Religions based on Revelation find in Revelation their basis for
morality, and for them that is Right which the Giver of the Revelation
commands, and that is Wrong which He forbids. Right is Right because
God, or a [R.][s.]hi or a Prophet, commands it, and Right rests on the
Will of a Lawgiver, authoritatively revealed in a Scripture.

Now all Revelation has two great disadvantages as a basis for morality.
It is fixed, and therefore unprogressive; while man evolves, and at a
later stage of his growth, the morality taught in the Revelation becomes
archaic and unsuitable. A written book cannot change, and many things in
the Bibles of Religion come to be out of date, inappropriate to new
circumstances, and even shocking to an age in which conscience has
become more enlightened than it was of old.

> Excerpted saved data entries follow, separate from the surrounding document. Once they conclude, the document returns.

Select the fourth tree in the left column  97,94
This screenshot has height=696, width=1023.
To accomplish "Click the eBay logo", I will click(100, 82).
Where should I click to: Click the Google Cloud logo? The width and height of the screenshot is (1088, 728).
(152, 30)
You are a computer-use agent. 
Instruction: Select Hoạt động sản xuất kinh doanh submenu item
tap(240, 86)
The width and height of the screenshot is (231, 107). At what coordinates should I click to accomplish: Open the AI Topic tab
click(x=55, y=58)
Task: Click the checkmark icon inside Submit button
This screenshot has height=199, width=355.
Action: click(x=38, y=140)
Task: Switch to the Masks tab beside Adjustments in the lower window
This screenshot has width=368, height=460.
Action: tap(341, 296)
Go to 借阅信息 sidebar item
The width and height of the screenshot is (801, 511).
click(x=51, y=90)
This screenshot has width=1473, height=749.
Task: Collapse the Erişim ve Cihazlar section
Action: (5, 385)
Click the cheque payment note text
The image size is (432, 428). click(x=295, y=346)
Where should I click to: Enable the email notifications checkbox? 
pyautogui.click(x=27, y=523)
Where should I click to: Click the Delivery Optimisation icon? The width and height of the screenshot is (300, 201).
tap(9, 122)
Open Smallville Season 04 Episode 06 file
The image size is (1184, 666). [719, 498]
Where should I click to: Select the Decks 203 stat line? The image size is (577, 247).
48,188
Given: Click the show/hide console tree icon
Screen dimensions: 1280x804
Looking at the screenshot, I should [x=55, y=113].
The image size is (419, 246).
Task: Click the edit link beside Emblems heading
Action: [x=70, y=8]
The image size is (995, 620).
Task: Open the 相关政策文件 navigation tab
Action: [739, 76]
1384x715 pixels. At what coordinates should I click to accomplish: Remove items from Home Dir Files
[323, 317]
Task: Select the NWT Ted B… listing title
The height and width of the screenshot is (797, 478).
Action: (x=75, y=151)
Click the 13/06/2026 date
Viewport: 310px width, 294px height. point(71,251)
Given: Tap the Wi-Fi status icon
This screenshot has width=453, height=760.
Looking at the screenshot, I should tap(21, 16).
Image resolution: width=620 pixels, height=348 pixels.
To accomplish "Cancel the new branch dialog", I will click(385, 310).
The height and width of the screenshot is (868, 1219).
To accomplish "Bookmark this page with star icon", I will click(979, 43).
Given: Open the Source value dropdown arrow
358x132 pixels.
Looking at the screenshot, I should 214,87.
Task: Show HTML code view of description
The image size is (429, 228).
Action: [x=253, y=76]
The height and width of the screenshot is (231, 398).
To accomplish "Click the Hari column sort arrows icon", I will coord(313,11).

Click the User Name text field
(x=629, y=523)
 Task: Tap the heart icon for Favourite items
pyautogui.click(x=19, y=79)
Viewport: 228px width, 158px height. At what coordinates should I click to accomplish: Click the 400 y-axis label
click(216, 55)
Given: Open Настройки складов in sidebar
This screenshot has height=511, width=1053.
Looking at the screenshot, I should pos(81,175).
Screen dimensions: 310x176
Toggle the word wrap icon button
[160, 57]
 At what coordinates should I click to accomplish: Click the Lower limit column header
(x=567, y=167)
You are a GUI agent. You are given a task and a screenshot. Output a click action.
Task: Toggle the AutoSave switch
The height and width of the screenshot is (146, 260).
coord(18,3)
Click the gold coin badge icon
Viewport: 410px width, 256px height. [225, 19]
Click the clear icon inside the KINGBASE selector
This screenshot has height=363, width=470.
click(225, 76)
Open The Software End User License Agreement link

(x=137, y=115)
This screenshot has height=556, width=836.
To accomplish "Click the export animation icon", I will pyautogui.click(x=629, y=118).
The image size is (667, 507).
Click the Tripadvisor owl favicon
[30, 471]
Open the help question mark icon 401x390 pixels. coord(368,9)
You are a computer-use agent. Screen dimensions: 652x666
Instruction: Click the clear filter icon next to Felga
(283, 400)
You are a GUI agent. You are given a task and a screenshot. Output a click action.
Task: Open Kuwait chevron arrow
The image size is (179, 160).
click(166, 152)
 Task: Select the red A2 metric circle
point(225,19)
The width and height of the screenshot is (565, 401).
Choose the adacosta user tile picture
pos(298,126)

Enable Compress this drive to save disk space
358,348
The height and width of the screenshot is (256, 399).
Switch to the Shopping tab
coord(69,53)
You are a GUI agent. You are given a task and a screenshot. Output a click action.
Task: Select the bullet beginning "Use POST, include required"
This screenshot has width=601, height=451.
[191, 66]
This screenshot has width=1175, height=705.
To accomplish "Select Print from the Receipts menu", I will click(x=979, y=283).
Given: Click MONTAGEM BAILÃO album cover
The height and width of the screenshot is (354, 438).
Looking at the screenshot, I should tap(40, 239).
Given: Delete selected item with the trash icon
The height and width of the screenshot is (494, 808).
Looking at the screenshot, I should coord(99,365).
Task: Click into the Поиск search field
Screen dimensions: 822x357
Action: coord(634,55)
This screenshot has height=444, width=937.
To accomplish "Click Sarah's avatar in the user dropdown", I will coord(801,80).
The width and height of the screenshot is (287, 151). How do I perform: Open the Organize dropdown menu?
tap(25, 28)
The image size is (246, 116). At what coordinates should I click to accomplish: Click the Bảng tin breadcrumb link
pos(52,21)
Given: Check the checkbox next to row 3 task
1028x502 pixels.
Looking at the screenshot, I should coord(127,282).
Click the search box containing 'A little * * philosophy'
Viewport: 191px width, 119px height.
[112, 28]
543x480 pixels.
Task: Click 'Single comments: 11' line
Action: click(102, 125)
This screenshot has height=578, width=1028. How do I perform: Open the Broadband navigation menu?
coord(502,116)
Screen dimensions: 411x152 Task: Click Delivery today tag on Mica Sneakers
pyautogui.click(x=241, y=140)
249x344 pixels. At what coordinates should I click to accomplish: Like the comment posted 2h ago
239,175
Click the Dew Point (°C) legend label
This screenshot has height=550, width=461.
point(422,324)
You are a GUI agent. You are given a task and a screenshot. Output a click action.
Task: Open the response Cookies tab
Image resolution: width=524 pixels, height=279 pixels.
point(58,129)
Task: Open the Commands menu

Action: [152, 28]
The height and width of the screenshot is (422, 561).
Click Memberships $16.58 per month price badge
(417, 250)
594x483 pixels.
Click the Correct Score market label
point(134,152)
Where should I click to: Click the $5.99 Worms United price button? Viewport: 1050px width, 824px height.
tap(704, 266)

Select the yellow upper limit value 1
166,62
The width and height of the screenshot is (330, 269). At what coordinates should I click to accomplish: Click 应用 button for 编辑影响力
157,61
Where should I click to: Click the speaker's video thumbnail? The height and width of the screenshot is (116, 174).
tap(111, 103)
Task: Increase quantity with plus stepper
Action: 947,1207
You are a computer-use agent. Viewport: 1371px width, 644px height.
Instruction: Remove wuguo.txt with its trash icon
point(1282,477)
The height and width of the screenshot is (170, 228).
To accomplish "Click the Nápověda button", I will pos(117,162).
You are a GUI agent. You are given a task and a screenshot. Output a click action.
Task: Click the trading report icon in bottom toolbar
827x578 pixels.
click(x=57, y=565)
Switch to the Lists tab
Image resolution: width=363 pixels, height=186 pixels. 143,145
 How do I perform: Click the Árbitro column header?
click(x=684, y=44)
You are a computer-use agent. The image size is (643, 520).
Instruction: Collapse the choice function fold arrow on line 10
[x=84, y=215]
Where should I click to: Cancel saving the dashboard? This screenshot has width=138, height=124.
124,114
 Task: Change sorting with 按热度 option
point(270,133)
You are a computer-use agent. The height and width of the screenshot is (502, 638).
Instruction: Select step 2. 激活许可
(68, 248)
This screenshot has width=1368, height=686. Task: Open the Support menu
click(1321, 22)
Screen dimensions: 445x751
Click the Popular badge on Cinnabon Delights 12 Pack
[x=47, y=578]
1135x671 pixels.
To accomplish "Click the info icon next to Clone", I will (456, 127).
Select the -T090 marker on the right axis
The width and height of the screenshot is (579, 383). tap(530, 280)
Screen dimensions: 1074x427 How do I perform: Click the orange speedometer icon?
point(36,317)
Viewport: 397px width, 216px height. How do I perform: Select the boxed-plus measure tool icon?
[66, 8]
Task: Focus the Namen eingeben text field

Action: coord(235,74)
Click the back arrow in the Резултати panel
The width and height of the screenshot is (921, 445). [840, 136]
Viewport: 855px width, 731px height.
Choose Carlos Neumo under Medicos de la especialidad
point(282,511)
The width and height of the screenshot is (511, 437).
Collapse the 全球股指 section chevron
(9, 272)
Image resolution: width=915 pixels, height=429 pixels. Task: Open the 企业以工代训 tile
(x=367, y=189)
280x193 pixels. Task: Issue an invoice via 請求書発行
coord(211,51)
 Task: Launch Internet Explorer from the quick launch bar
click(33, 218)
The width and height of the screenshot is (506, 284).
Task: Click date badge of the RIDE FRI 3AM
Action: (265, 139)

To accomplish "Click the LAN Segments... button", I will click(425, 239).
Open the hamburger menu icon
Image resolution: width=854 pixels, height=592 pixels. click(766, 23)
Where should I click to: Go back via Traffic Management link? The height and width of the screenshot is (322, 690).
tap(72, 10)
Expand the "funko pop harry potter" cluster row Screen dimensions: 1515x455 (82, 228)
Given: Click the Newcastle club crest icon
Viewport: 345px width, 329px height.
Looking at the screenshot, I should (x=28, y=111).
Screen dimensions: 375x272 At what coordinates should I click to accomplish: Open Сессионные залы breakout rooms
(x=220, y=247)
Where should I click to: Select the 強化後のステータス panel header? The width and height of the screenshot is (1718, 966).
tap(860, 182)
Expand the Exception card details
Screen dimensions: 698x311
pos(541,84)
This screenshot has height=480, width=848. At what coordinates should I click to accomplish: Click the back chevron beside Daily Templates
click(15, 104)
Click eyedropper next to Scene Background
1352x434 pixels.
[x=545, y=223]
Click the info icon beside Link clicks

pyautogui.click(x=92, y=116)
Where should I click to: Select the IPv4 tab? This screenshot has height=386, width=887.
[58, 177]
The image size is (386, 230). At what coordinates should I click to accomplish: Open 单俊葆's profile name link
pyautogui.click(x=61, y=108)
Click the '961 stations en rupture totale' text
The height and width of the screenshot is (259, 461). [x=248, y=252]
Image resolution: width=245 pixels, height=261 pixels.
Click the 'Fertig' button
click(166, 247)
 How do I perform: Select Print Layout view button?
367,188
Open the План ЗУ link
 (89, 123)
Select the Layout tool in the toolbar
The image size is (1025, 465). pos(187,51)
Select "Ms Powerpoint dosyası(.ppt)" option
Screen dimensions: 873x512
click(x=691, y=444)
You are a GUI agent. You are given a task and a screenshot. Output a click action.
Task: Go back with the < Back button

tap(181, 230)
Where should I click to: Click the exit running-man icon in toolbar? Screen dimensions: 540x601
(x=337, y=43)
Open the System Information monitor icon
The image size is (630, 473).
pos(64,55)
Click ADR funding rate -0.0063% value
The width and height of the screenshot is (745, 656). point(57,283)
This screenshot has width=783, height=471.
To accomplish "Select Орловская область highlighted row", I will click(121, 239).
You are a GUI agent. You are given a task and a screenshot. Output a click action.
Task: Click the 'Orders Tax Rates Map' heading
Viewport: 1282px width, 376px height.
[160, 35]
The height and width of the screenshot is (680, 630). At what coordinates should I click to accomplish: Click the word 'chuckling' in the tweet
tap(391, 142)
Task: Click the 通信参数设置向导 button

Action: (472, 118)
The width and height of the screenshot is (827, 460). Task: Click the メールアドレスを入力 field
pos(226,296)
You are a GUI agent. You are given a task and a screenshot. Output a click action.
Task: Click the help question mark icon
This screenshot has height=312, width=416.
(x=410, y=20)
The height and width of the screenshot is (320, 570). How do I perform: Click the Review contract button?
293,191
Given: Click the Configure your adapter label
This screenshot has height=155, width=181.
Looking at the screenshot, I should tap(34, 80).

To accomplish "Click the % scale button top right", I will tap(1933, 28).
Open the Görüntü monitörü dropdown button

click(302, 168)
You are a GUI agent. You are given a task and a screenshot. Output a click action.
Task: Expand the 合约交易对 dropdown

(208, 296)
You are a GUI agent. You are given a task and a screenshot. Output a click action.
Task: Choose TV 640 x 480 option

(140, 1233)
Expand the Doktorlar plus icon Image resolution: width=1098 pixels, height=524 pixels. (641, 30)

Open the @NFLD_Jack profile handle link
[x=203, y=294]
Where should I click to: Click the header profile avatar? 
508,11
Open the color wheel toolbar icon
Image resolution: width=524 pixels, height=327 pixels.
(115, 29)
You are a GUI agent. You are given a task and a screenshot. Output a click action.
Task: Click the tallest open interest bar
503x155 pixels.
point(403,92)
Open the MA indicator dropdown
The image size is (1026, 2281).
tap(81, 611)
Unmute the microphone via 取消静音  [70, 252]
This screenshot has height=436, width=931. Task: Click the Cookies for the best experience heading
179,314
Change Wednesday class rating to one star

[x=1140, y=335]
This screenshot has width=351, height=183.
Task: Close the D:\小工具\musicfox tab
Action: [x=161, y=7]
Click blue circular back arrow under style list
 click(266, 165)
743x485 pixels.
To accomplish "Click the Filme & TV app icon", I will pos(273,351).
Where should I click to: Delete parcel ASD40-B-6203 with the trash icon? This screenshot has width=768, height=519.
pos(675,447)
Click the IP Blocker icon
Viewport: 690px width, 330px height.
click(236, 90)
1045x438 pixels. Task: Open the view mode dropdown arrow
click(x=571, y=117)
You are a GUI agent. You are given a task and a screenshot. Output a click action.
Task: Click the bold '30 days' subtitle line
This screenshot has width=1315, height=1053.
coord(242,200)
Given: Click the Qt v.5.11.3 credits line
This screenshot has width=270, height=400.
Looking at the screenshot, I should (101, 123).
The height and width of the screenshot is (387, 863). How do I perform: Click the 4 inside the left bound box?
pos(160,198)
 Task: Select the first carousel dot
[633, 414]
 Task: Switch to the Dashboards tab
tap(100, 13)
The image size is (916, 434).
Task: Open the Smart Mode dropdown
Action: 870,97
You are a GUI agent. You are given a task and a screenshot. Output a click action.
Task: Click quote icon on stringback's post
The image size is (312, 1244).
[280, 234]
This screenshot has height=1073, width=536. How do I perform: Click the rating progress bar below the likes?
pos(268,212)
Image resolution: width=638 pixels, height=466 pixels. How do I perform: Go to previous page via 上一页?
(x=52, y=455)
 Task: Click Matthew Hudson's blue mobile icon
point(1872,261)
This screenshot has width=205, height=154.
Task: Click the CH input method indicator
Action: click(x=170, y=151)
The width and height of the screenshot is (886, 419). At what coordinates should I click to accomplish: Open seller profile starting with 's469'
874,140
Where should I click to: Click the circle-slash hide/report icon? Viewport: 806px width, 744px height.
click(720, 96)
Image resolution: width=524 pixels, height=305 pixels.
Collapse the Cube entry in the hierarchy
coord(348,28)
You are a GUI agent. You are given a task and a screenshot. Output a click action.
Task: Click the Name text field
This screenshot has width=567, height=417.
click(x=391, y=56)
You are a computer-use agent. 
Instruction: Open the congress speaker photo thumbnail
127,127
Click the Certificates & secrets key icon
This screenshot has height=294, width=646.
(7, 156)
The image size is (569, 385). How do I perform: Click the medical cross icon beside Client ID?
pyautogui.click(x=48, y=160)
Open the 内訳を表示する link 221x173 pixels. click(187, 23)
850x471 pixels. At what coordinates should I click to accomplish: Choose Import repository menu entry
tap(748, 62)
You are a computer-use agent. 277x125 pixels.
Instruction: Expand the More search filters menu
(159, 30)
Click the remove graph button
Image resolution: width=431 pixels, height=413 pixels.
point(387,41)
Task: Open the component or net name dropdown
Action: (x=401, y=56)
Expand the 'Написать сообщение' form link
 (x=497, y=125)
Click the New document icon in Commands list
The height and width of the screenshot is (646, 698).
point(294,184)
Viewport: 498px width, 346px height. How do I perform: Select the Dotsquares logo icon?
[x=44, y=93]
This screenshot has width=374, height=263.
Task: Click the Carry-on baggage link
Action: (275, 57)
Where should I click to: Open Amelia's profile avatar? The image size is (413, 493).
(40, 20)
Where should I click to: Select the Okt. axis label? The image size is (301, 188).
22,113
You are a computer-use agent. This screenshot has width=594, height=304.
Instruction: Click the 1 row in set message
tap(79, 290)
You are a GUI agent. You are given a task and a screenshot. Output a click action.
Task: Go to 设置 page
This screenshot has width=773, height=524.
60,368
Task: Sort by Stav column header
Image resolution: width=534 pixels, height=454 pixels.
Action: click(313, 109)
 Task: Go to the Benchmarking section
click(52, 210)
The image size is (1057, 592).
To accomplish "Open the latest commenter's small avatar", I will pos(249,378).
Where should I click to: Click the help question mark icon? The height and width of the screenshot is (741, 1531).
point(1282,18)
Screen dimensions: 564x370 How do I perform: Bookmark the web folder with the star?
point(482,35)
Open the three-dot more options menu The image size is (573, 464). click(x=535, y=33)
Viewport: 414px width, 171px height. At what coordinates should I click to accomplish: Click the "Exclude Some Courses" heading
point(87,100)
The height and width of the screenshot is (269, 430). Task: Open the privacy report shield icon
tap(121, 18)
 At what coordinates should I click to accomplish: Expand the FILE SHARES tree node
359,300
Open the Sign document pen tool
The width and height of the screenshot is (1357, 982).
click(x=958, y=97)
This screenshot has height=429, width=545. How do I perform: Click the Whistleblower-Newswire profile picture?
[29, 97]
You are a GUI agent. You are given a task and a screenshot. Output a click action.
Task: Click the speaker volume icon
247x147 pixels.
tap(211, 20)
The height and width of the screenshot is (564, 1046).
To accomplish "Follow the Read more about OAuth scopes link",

The fact that in the same Revelation as that in which palpably immoral
commands appear, there occur also jewels of fairest radiance, gems of
poetry, pearls of truth, helps us not at all. If moral teachings worthy
only of savages occur in Scriptures containing also rare and precious
precepts of purest sweetness, the juxtaposition of light and darkness
only produces moral chaos. We cannot here appeal to reason or judgment
for both must be silent before authority; both rest on the same ground.
"Thus saith the Lord" precludes all argument.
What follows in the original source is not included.